The development of rapid polymerase chain reaction (PCR) protocols for amplification of rearranged heavy chain immunoglobulin (IgH) gene sequences has facilitated the identification of clonal IgH rearrangements in non-Hodgkin's lymphomas (NHL) and leukemias of B lineage. In the present report we have explored the recently described improved strategy for assessment of clonality of rearranged immunoglobulin heavy chain (IgH) genes in more detail in a series of 101 B cell malignancies and 50 polyclonal controls. The assay is based on an IgH-PCR with an automated fluorescence-based strategy for PCR detection of IgH gene rearrangements. Third complementarity determining region (IgH-CDR3) sequences were amplified using fluorescent dye labeled consensus primers homologous to the corresponding variable (V[H]) and joining (J[H]) gene segments in combination with a thermostable proofreading DNA polymerase.
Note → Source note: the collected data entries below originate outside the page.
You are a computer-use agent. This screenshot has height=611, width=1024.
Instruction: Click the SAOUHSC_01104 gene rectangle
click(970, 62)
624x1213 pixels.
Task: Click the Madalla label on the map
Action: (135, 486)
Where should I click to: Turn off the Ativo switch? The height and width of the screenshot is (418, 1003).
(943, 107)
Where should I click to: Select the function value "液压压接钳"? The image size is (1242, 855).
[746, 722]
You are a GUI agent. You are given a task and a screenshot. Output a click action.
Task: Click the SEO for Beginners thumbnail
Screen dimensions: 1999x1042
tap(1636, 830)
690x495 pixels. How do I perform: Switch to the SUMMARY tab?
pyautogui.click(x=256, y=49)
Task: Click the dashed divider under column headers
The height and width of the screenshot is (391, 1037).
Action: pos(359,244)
PCR products were size separated on a high resolution polyacrylamide gel and analyzed for clonality by exact size determination and fluorescence quantification in an automated DNA sequencer. PCR findings obtained with the optimized IgH-CDR3-PCR assay showed an overall monoclonality detection rate of 97% (97 of 101 cases with B cell neoplasms). The specificity was 100% as determined by analysis of 50 controls, all of which gave polyclonal PCR results. We found a high rate of monoclonal IgH-CDR3-PCR results not only in the leukemias and diffuse lymphoma but also in the group of follicular lymphoma, where a high rate of false negative results is frequently reported in the literature. In summary, we identified monoclonal IgH-CDR3 junctions in 55 out of 59 cases (93%) with B cell lymphoma and in 42 of 42 (100%) cases with leukemia, immunocytoma and multiple myeloma. The results demonstrate that automated fluorescence detection of IgH-CDR3-PCR products is an ideal tool for detection of clonal and polyclonal lymphoid B cells. In combination with allele-specific primers the procedure may improve current experimental approaches to detect occult malginant B cells during initial staging and follow-up of NHL and ALL patients.